Его расчет, слишком явный, не оправдался. «Семерка» немедленно и единодушно ответила травлею Троцкого в печати. Первым выступил Бухарин, опубликовавший в «Правде» редакционную статью «Как не нужно писать историю Октября». Вскоре вышел сборник «За ленинизм», содержавший статьи Зиновьева, Каменева, Сталина, Сокольникова, Молотова, Рыкова и других, направленные на оголтелую критику Троцкого (Бухарин, явившийся, вероятно, составителем сборника, разместил в нем сразу три своих статьи, и все на одну тему). Сталин, разыгрывая удобную для себя позицию миротворца, в своей статье взял под защиту Зиновьева и Каменева от нападок Троцкого: «Троцкизм есть недоверие к лидерам большевизма, попытка к их дискредитированию, к их развенчиванию». В то же время он демонстративно закончил статью миролюбиво и мягко: «Говорят о репрессиях против оппозиции и о возможности раскола.
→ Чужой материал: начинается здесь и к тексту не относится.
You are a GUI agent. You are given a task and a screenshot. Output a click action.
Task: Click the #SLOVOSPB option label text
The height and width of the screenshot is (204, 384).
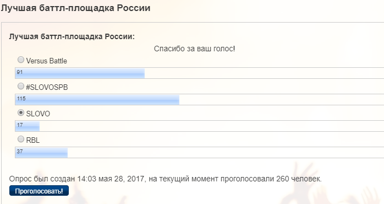tap(47, 88)
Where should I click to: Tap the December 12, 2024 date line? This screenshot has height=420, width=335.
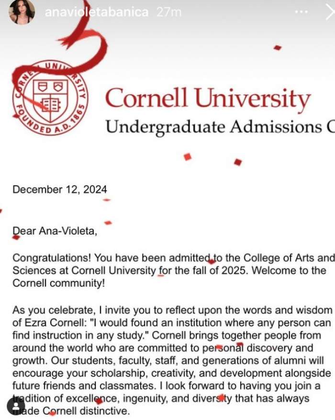(60, 189)
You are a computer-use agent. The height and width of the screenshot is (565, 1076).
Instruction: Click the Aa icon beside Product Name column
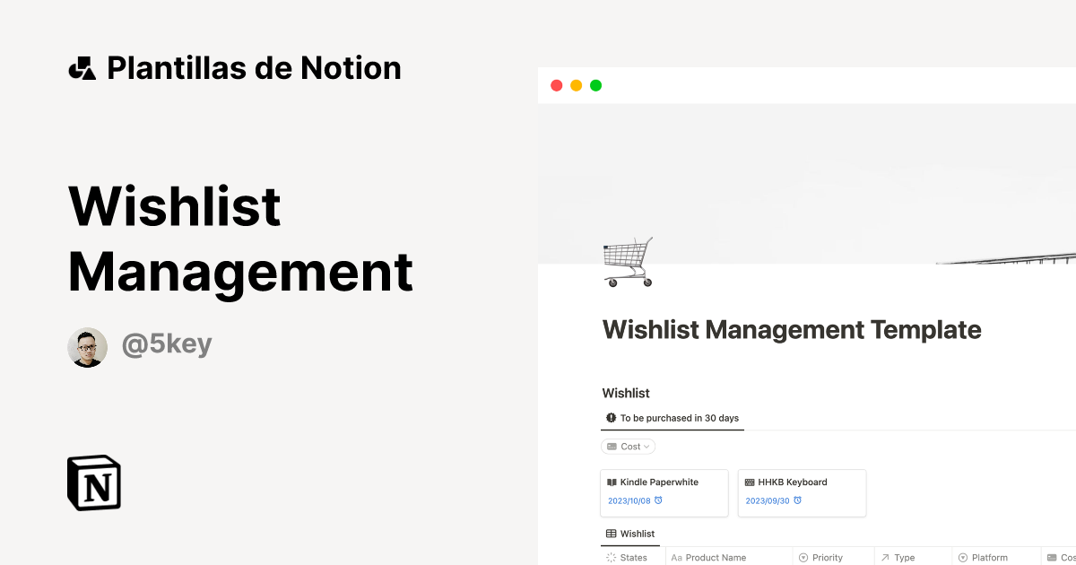678,557
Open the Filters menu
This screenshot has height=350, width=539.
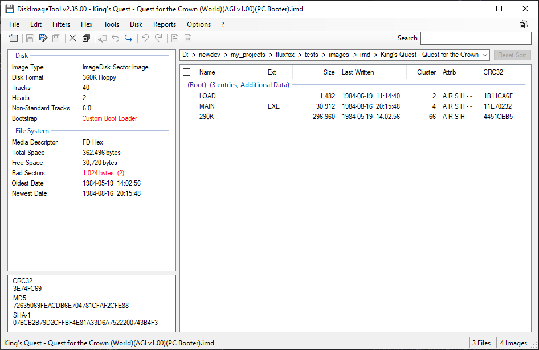pyautogui.click(x=61, y=24)
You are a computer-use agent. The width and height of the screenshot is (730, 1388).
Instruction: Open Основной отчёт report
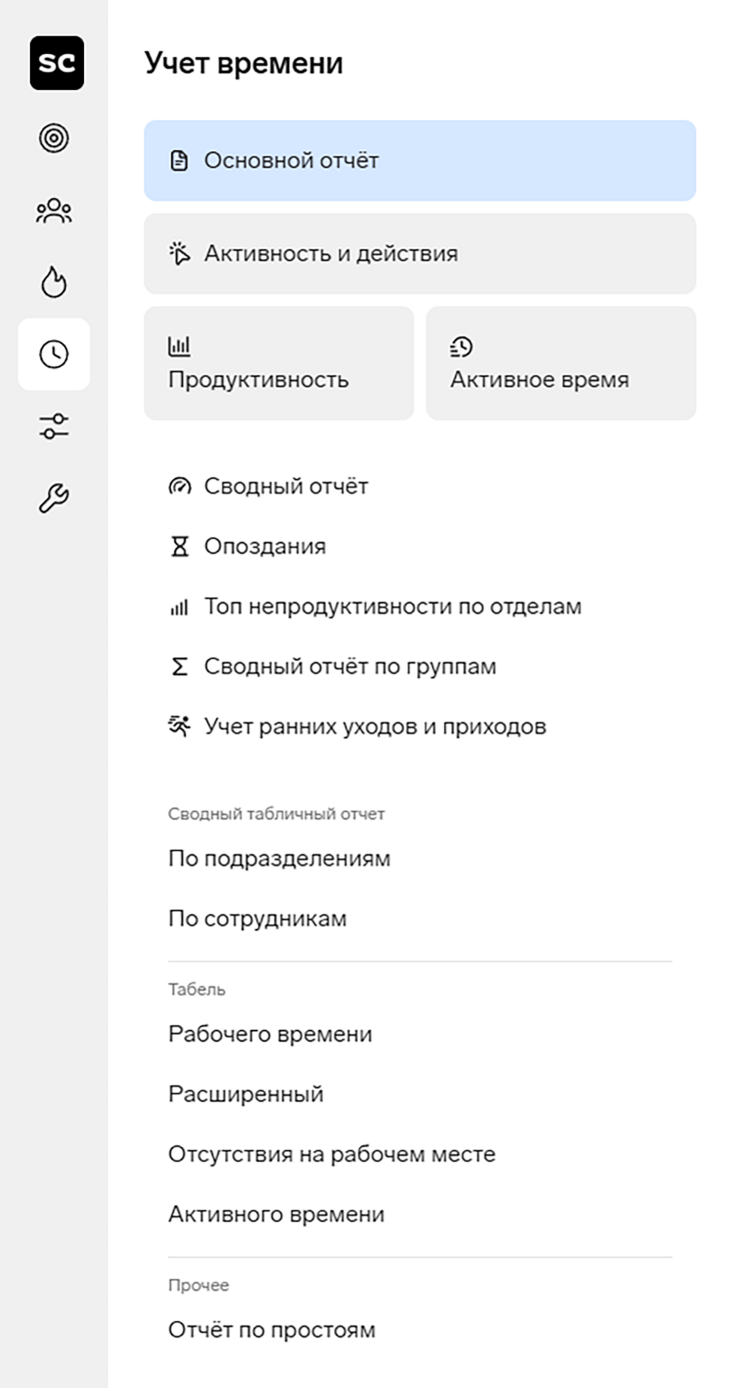tap(420, 160)
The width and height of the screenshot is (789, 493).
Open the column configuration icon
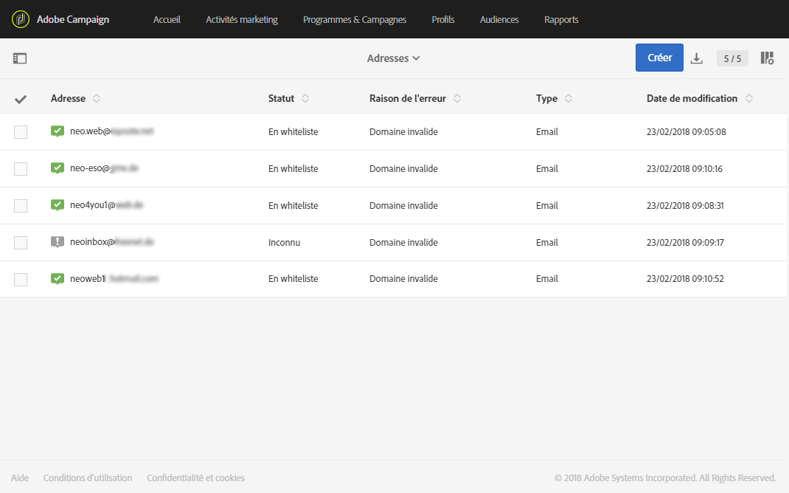tap(767, 58)
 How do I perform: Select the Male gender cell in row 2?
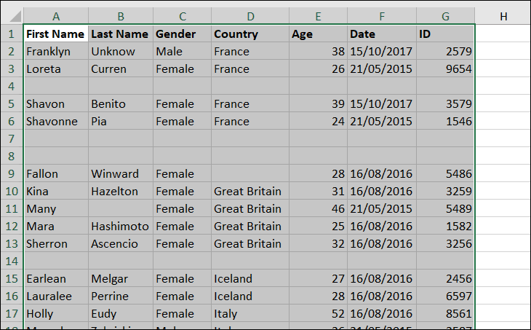[182, 51]
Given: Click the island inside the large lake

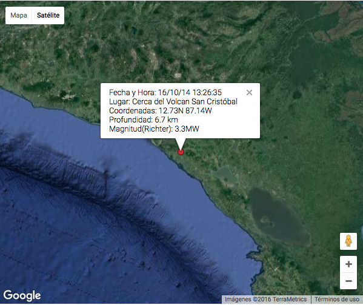Looking at the screenshot, I should pyautogui.click(x=267, y=221).
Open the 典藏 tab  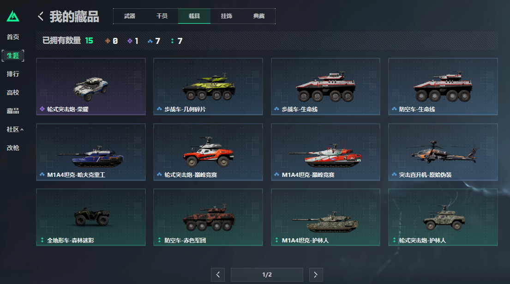pyautogui.click(x=259, y=16)
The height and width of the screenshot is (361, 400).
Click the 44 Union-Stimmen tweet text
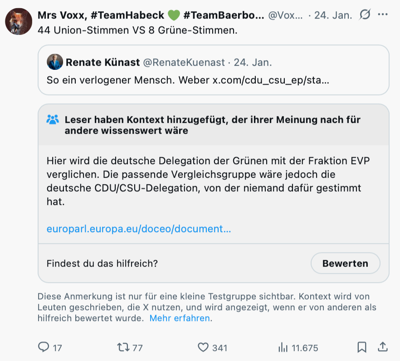[137, 30]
Это пустяки, товарищи… Что касается репрессий, то я решительно против них. Нам нужны теперь не репрессии, а развернутая идейная борьба…».[192] Другие члены «семерки» не столько брали под защиту Зиновьева и Каменева, сколько резко нападали на самого Троцкого. «Теорией перманентной революции, — утверждал, например, Бухарин, — покрываются все прошлые, настоящие и будущие ошибки тов. Троцкого».[193] «В тов. Троцком, — жаловался Рыков, — имелся какой-то постоянный, «принципиальный» источник разногласий внутри партии».[194] Зиновьев выражал уверенность, что «вся партия, как один человек, встанет против теперешнего уклона тов. Троцкого».[195] И т. д.